Original article
Reliability of detection of lumbar lateral shift

https://doi.org/10.1016/S0161-4754(03)00104-0Get rights and content

Abstract

Background and purpose

The poor reliability of lateral shift detection has been attributed to lack of rater training, biologic variation, and test reactivity. This study aimed to remove the potential confounding arising from biological variation and test reactivity and control the level of rater experience/training in making judgments of lateral shift.

Subjects

One hundred forty-eight raters with 3 levels of clinical physical therapy experience and training in the McKenzie method participated.

Method

The raters viewed photographic slides of 45 patients with low back pain. Slides were judged on a numerical scale for presence and direction of a shift. Intrarater reliability was evaluated using the intraclass correlation coefficient (ICC) and interrater reliability was evaluated using both the ICC and κ statistic.

Results

Reliability of shift judgments was only moderate for all groups (eg, ICC [2,1] values ranged from 0.48 to 0.64).

Conclusion

Lateral shift judgements have only moderate reliability, even when trained raters judge stable stimuli. We propose that the photo model employed can be used to explore the source of error in this process.

======

_SET OF TASKS:_
[1] Can you reproduce word for word the part of the abstract on lumbar lateral shift reliability starting with "The raters viewed" and going on through "0.48 to 0.64)."?
[2] Can you take the abstract on lumbar lateral shift reliability further, continuing on from its closing sentence?

_DATASET EXTRACT:_
======

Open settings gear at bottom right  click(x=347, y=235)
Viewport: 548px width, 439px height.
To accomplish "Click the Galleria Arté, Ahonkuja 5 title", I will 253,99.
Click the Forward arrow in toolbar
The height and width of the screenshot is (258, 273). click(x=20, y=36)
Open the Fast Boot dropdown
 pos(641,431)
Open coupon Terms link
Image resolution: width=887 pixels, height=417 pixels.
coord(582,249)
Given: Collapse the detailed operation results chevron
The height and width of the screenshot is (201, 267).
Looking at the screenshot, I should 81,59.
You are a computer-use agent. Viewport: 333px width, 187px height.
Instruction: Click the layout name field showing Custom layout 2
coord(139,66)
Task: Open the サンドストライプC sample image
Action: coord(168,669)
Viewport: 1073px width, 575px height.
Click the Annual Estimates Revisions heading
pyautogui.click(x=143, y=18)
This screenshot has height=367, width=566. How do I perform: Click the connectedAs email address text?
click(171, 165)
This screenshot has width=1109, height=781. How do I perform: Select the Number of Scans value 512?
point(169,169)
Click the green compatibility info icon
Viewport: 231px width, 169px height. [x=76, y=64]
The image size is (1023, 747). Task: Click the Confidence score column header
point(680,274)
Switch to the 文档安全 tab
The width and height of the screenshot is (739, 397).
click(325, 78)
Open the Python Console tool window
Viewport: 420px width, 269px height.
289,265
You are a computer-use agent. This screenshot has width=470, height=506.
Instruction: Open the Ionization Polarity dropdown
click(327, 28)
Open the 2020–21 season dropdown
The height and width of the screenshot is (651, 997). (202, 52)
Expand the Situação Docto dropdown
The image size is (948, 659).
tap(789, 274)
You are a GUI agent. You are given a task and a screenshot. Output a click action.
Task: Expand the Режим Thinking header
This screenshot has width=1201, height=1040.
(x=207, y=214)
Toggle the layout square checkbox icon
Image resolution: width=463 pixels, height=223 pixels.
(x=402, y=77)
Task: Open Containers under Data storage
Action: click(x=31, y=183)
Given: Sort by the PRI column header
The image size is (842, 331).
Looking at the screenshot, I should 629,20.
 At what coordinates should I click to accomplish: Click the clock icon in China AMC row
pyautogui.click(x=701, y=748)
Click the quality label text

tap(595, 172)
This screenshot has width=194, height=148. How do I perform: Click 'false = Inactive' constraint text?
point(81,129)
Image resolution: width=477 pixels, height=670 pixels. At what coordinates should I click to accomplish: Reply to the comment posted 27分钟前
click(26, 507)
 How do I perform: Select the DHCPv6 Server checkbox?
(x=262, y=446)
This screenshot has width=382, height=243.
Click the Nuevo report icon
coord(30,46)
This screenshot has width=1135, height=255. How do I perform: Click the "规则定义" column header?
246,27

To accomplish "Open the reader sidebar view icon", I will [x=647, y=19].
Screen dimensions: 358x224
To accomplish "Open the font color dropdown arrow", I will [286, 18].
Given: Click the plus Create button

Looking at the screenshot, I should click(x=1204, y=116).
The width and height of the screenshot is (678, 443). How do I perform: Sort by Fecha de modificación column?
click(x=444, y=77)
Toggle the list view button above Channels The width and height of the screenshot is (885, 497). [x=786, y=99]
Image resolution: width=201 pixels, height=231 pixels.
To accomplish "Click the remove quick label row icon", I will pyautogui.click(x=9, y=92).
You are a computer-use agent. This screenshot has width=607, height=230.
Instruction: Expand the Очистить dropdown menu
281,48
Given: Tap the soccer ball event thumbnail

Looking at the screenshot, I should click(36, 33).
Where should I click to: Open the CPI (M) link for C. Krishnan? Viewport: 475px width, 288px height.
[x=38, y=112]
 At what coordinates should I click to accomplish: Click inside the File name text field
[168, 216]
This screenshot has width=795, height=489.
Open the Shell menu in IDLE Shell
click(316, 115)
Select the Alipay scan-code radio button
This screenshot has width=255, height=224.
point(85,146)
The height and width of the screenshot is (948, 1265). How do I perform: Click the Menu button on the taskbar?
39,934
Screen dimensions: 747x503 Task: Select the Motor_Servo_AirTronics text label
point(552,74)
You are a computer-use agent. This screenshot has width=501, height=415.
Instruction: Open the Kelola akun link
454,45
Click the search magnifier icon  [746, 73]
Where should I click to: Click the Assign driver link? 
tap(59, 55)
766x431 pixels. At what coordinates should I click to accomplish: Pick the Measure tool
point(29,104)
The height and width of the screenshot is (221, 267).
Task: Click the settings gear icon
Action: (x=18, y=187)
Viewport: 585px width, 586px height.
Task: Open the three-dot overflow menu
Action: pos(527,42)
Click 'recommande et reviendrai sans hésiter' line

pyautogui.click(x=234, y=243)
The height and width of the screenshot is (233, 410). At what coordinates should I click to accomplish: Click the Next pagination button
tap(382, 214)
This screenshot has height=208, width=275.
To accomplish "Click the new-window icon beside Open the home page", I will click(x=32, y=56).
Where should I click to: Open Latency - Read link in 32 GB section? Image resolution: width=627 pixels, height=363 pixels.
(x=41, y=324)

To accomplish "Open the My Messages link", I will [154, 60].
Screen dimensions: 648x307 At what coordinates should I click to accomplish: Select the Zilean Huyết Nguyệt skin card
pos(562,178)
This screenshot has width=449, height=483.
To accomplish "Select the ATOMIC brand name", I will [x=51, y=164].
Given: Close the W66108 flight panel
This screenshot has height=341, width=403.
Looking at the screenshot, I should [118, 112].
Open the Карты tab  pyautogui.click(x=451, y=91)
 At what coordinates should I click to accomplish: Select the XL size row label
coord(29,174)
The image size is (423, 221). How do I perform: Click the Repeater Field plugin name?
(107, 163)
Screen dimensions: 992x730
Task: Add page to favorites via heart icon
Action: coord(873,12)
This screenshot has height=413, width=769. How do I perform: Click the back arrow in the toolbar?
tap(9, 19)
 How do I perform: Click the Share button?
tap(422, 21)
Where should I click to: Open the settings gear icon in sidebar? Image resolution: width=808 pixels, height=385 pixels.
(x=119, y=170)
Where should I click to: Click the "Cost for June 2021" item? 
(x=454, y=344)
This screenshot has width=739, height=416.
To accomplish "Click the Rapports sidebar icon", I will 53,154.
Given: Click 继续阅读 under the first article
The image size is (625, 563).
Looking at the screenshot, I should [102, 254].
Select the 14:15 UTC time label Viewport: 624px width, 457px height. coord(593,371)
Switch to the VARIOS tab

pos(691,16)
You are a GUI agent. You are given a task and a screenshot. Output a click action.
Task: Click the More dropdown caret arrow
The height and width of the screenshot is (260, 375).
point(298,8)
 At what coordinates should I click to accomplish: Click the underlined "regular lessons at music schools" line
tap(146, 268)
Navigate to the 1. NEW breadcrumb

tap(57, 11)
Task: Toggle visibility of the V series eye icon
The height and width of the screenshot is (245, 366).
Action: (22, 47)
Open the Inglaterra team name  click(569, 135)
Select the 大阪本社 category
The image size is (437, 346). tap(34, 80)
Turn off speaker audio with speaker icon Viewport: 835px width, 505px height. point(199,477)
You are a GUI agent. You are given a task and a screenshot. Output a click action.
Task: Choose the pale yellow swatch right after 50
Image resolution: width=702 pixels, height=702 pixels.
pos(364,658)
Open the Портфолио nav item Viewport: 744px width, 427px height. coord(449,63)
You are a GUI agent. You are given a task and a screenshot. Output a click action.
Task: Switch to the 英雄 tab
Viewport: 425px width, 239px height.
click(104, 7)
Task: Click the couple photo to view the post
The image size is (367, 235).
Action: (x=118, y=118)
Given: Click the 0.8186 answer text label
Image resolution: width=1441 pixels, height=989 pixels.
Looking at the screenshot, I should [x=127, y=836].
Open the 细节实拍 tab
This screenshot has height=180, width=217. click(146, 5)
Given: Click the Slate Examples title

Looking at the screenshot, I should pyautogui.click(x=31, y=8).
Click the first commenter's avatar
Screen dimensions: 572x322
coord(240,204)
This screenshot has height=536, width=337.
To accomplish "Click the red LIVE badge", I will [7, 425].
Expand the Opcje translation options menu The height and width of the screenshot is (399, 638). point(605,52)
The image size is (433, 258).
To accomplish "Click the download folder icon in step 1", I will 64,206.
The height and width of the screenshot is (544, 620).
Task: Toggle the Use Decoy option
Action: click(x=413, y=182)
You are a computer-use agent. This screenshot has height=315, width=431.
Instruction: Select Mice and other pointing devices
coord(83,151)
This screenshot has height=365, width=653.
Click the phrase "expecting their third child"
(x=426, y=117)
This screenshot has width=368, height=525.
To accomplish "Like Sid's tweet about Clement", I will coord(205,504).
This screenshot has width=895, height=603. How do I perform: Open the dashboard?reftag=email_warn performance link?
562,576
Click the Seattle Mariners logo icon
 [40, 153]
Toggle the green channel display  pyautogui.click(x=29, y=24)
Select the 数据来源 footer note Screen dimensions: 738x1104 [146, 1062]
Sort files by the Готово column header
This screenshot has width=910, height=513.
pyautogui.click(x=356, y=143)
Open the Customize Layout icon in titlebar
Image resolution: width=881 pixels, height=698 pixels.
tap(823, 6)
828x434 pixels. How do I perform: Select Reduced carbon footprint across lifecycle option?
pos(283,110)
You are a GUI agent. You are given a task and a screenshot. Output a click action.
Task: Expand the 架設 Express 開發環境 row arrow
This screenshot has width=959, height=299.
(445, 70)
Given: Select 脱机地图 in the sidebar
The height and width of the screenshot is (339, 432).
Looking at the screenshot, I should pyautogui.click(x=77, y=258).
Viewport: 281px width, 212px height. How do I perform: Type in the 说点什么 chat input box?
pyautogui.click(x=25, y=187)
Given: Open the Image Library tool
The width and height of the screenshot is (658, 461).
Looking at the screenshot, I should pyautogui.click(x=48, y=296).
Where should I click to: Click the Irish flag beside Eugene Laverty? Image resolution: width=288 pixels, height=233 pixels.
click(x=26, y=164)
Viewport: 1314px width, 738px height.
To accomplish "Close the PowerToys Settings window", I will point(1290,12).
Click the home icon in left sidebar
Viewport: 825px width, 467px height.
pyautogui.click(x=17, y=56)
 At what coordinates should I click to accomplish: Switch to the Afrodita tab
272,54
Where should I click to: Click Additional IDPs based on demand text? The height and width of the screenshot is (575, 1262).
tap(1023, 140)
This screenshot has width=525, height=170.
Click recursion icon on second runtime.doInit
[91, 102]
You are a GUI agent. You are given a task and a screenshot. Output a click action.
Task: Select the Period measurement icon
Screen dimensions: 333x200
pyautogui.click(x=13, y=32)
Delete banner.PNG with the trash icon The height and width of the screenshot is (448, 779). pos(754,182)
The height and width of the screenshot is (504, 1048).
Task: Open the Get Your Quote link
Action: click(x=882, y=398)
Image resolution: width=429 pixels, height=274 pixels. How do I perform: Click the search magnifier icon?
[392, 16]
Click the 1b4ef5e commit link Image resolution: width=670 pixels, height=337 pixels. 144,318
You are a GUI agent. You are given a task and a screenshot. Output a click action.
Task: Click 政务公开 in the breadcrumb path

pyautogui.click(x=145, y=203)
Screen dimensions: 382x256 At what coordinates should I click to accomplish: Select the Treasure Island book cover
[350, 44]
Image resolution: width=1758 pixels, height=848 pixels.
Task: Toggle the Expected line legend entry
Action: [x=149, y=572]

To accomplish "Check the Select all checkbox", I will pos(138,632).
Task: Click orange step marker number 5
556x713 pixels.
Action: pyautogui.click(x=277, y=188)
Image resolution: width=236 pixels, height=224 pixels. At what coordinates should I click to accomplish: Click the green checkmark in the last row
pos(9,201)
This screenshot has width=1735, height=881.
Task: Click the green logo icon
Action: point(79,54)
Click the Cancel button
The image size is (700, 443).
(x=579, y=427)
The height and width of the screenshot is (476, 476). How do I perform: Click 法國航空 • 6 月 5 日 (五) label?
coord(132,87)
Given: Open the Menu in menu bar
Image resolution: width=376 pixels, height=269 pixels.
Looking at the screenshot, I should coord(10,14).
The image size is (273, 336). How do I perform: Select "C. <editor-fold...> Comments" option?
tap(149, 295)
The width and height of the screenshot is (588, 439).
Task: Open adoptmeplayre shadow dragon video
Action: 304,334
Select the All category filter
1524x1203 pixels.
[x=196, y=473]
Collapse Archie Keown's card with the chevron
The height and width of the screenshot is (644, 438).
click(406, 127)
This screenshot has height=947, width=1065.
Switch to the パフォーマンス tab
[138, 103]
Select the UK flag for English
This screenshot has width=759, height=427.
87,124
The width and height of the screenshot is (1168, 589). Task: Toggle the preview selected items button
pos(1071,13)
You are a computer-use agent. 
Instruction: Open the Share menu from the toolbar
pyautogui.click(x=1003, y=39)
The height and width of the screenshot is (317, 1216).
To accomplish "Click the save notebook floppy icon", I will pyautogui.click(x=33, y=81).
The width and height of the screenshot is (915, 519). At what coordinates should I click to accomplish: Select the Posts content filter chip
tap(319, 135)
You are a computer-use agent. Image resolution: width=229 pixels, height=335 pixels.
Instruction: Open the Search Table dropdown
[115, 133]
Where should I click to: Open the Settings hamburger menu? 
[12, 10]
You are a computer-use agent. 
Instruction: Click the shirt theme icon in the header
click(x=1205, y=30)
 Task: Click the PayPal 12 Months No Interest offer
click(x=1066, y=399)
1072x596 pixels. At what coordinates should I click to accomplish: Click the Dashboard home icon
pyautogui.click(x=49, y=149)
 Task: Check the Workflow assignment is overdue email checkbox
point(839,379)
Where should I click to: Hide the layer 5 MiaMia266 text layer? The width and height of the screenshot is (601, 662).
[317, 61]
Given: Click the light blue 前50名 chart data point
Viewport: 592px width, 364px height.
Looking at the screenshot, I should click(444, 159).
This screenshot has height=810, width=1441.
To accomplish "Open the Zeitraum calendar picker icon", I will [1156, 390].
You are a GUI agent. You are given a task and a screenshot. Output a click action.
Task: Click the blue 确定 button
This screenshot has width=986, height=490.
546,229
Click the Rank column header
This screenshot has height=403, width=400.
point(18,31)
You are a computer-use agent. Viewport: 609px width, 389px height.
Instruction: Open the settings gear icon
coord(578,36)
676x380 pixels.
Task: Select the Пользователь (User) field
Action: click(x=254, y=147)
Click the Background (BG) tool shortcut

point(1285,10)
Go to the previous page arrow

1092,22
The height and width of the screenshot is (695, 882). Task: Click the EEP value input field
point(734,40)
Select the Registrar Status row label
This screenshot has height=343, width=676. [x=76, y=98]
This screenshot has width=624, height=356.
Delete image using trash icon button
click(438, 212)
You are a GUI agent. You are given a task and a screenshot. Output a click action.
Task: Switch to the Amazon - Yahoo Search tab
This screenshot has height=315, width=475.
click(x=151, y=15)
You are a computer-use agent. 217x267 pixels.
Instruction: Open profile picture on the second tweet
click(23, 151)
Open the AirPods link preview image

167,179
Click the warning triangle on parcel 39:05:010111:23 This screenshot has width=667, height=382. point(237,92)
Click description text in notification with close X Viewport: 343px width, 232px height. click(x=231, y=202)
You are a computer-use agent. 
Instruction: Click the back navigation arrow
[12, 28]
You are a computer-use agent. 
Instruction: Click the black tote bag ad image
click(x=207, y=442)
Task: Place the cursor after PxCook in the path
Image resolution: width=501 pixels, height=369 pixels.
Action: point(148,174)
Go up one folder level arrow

======

_ANSWERS FOR THE EXERCISE:_
[1]
The raters viewed photographic slides of 45 patients with low back pain. Slides were judged on a numerical scale for presence and direction of a shift. Intrarater reliability was evaluated using the intraclass correlation coefficient (ICC) and interrater reliability was evaluated using both the ICC and κ statistic.

Results

Reliability of shift judgments was only moderate for all groups (eg, ICC [2,1] values ranged from 0.48 to 0.64).

[2]
Introduction

A recent survey of physical therapists in the United States1 reported that a McKenzie evaluation was one of the most common evaluations performed for patients with low back pain (LBP) and that almost half the therapists viewed the McKenzie method as the most useful management approach for low back pain. Similar results have been reported for British and Irish physiotherapists.2, 3

The method has received support as an effective LBP treatment in a systematic review of activity prescription for back pain4 and also in Danish clinical practice guidelines,5 based on the 2 existing clinical trials.6, 7 Subsequent to the completion of both reviews, Cherkin et al8 published a clinical trial evaluating 3 approaches (chiropractic manipulation, McKenzie therapy, and an educational booklet) and found chiropractic manipulation and McKenzie therapy to have similar effects and costs. However, both treatments provided only marginally better outcomes than an educational booklet.8 In this environment, further information about the use of the basic criteria in the method is needed.

The principal aim of the McKenzie assessment is to first determine those suitable for treatment with this approach. Suitable patients must fit one of 3 syndromes: postural, dysfunction, or derangement.9 The derangement syndrome is further divided into 7 subsyndromes on the basis of pain location, the behavior of the pain in response to the application of repeated spinal movements, and on the presence or absence of deformities including a lateral shift. Because classification determines the specific treatment used by the treating clinician, accurate classification is believed essential for the effective management of the LBP patient.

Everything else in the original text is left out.